* **What you have to do**: Write the records out once more, so that nothing differs from the original.

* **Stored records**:
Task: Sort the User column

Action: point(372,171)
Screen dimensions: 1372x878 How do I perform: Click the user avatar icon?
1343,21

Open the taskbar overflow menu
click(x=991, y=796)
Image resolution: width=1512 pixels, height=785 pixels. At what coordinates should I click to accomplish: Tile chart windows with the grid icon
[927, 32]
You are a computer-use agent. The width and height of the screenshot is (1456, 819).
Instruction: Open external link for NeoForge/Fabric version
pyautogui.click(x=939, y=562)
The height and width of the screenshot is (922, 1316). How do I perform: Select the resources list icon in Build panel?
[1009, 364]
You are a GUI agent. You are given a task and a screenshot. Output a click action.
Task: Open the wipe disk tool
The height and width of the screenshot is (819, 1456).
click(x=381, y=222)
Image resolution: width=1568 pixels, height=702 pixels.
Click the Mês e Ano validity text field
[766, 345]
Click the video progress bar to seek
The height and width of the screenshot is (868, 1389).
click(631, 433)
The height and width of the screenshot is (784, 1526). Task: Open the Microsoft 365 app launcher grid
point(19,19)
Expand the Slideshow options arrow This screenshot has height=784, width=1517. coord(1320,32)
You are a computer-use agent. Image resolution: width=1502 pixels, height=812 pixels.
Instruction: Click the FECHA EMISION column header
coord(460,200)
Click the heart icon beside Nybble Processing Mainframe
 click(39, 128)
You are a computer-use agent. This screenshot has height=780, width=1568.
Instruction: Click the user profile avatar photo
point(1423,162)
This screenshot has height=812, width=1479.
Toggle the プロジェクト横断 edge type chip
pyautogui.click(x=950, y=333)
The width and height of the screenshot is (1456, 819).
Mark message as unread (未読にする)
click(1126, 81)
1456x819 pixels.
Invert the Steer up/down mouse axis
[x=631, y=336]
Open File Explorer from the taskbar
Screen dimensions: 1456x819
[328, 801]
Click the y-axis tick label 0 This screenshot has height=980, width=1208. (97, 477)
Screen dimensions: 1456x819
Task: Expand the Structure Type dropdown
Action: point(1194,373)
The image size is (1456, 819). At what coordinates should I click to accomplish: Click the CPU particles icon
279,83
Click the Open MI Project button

* **Exercise response**:
Task: Sort the User column

Action: point(372,171)
Screen dimensions: 1372x878 How do I perform: Click the user avatar icon?
1343,21

Open the taskbar overflow menu
click(x=991, y=796)
Image resolution: width=1512 pixels, height=785 pixels. At what coordinates should I click to accomplish: Tile chart windows with the grid icon
[927, 32]
You are a computer-use agent. The width and height of the screenshot is (1456, 819).
Instruction: Open external link for NeoForge/Fabric version
pyautogui.click(x=939, y=562)
The height and width of the screenshot is (922, 1316). How do I perform: Select the resources list icon in Build panel?
[1009, 364]
You are a GUI agent. You are given a task and a screenshot. Output a click action.
Task: Open the wipe disk tool
The height and width of the screenshot is (819, 1456).
click(x=381, y=222)
Image resolution: width=1568 pixels, height=702 pixels.
Click the Mês e Ano validity text field
[766, 345]
Click the video progress bar to seek
The height and width of the screenshot is (868, 1389).
click(631, 433)
The height and width of the screenshot is (784, 1526). Task: Open the Microsoft 365 app launcher grid
point(19,19)
Expand the Slideshow options arrow This screenshot has height=784, width=1517. coord(1320,32)
You are a computer-use agent. Image resolution: width=1502 pixels, height=812 pixels.
Instruction: Click the FECHA EMISION column header
coord(460,200)
Click the heart icon beside Nybble Processing Mainframe
 click(39, 128)
You are a computer-use agent. This screenshot has height=780, width=1568.
Instruction: Click the user profile avatar photo
point(1423,162)
This screenshot has height=812, width=1479.
Toggle the プロジェクト横断 edge type chip
pyautogui.click(x=950, y=333)
The width and height of the screenshot is (1456, 819).
Mark message as unread (未読にする)
click(1126, 81)
1456x819 pixels.
Invert the Steer up/down mouse axis
[x=631, y=336]
Open File Explorer from the taskbar
Screen dimensions: 1456x819
[328, 801]
Click the y-axis tick label 0 This screenshot has height=980, width=1208. (97, 477)
Screen dimensions: 1456x819
Task: Expand the Structure Type dropdown
Action: point(1194,373)
The image size is (1456, 819). At what coordinates should I click to accomplish: Click the CPU particles icon
279,83
Click the Open MI Project button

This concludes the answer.